After two losses and no live births, it is the standard of care for testing to be done to diagnose the problem. My doctor ordered what is called a “high-risk panel,” all blood tests. The genetic portion of the testing revealed that I have a blood-clotting issue, a significant risk factor for early miscarriage. I will need a blood thinner during pregnancy to increase my chances of a successful outcome, and my odds are good with treatment.
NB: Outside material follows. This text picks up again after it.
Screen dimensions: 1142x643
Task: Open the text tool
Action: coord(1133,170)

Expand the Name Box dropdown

BCBST flat out turned down all of the genetic testing, stating that my contract excludes “genetic testing or genetic counseling for preventive measures.” There were three claims amounting to $3,500 that I would have to pay. Every month I would get bills in the mail for the testing “not covered,” and I would have to call and say the words “recurrent miscarriage” over the phone to insurance agents to try to get someone to look at the whole picture, call my doctor, pick up letters, write letters. I made payments on five or six different accounts with doctors, labs, hospital, just to keep them from going to collection. Reliving my losses every time, but shoving it down, putting on my game face, and going to work. It took me eight months to get BCBST to pay those claims
Now my concern is that we could lose our coverage. That steady gig Jeff had for four years was lost due to the economy, but I still have a full schedule of students, and we are still in demand for weddings, parties, etc. But if either one of us were to get injured or sick and not be able to work, or if opportunities to work dried up, health insurance is one of the first things we would have to cut. Right now, our per-month premium is $432, about 15 percent of our net income. We do have a grace period, but we would be cancelled if we missed one payment with BCBST. And even with the coverage we do have, it’s hard to think about going to the doctor with a $5,000 deductible, when you don’t have $5,000 in your savings. It’s really restrictive.
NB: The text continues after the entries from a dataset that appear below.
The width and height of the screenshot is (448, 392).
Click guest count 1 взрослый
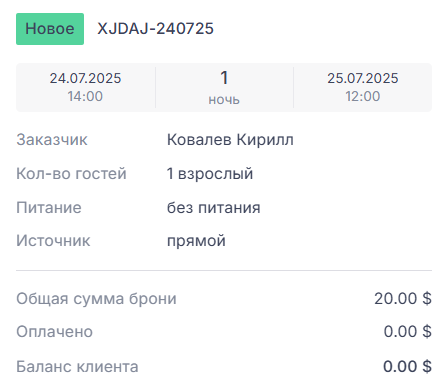[210, 174]
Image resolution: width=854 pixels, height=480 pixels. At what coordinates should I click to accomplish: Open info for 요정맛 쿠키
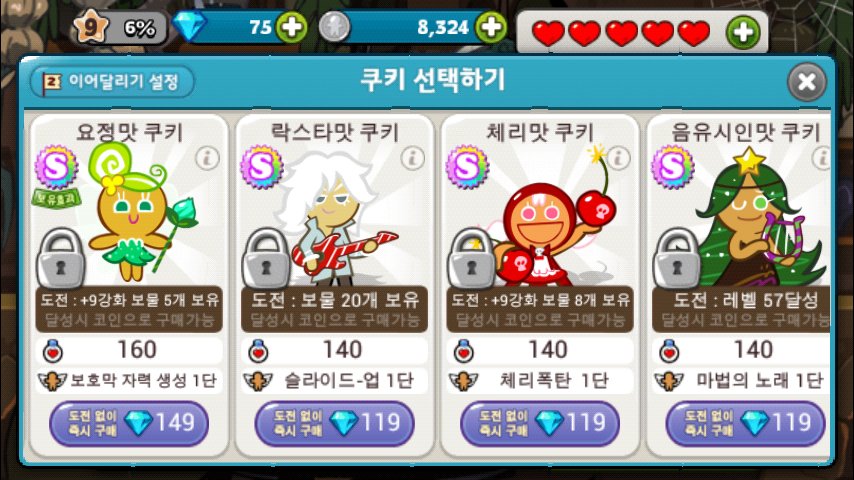207,159
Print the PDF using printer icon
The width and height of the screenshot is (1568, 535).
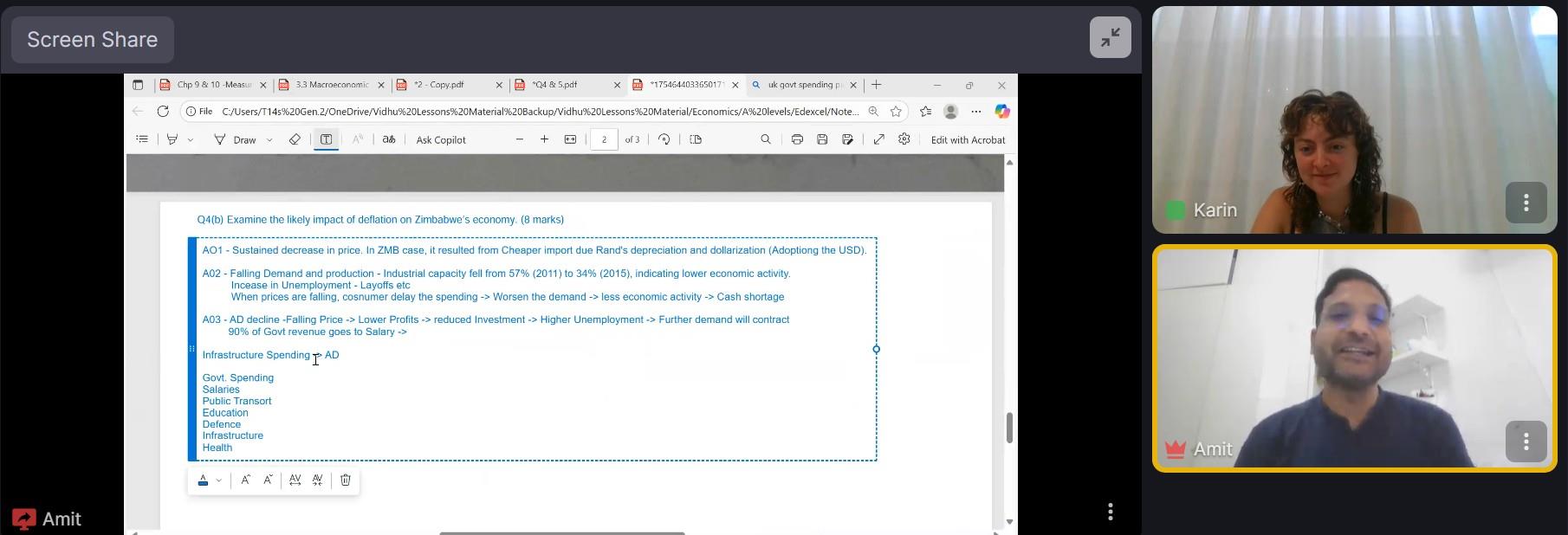point(797,139)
And I worry that my genetic risk of early miscarriages could make it harder to get more coverage, or impossible to get maternity coverage, if this policy were ever cancelled. Already there are three riders on our policy, excluding coverage for treatment for mental health, allergies, and for Jeff, any disease of the esophagus. Even then, I count us luckier than some, knowing there are people dealing with life-threatening illnesses (mine is not necessarily so) who have been battling their health insurance longer and harder than I have.
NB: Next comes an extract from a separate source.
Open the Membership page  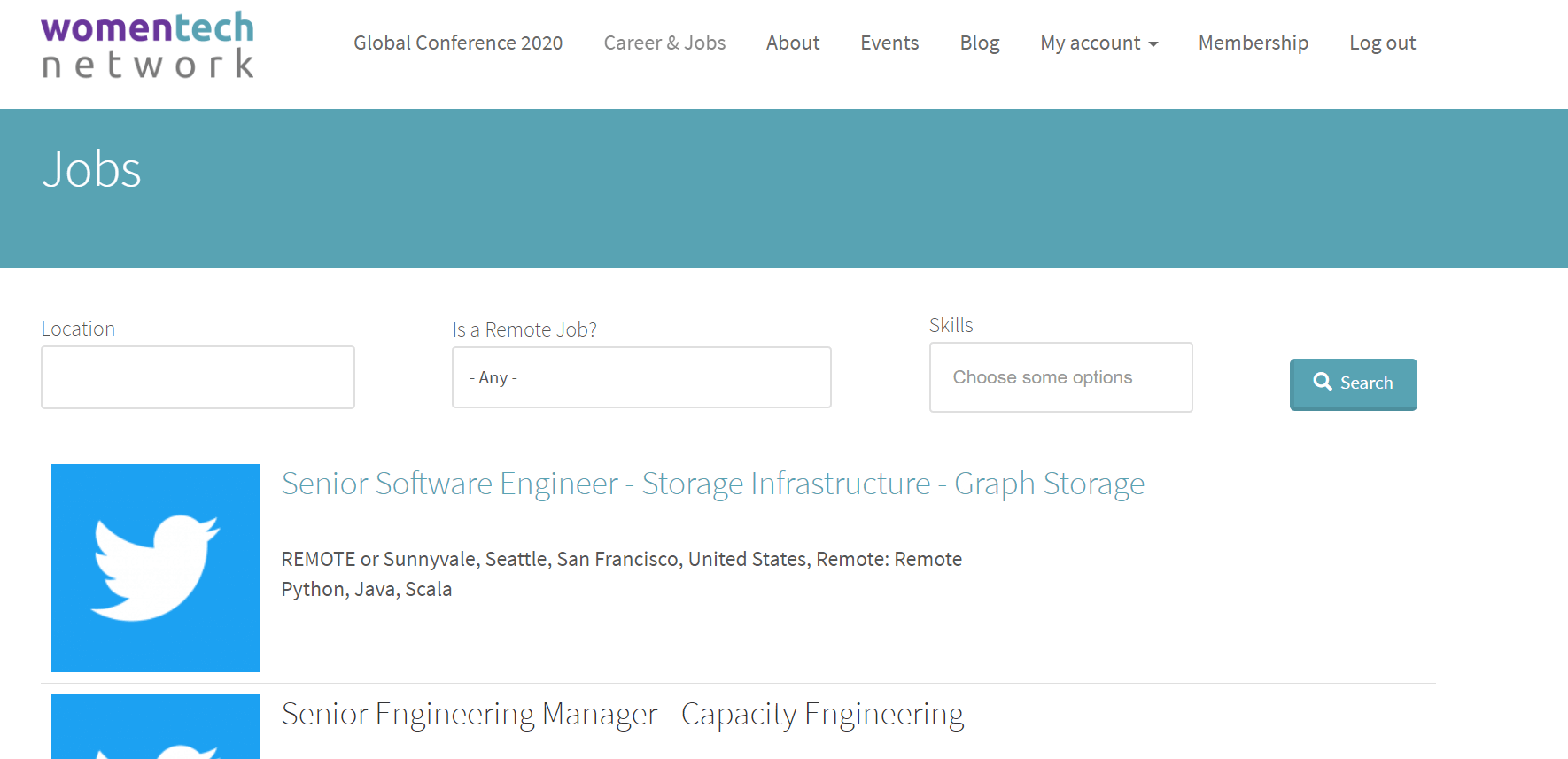click(x=1253, y=43)
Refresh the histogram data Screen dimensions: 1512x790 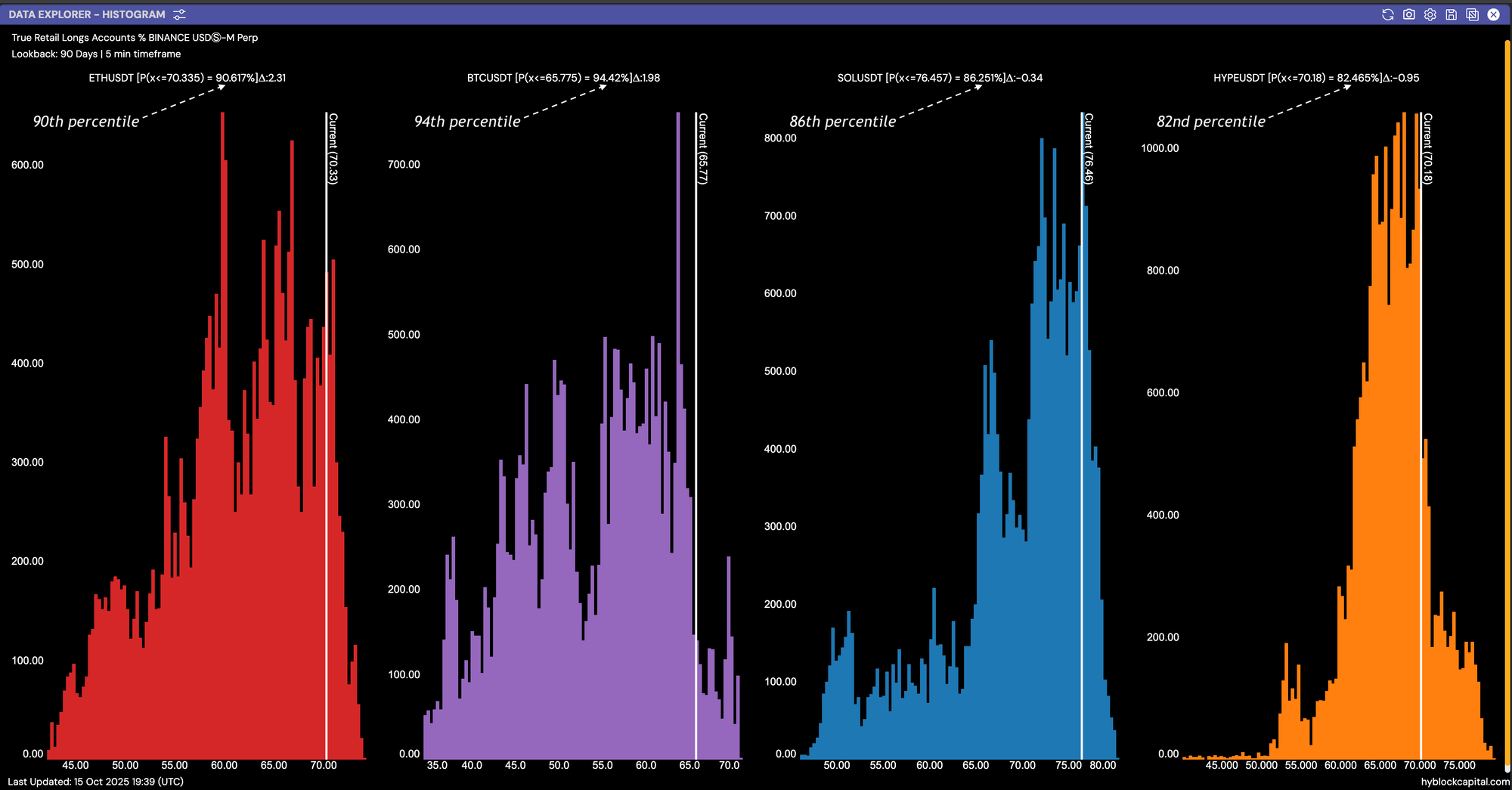[x=1387, y=14]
I have been able to advocate for myself, but what about those who are too ill to do so? Those of us in the lower middle-class tax bracket are in constant danger of bankruptcy because of medical costs, even if we are insured. We are paying dearly and not being served. Health care reform is long overdue in this country; we are in a crisis. President Obama’s health care reform bill may not be the solution, but at least it has us all talking about this issue. I beg those opposed to HR3200 to quit spending energy on spreading misinformation and angry outbursts. Come up with a solution.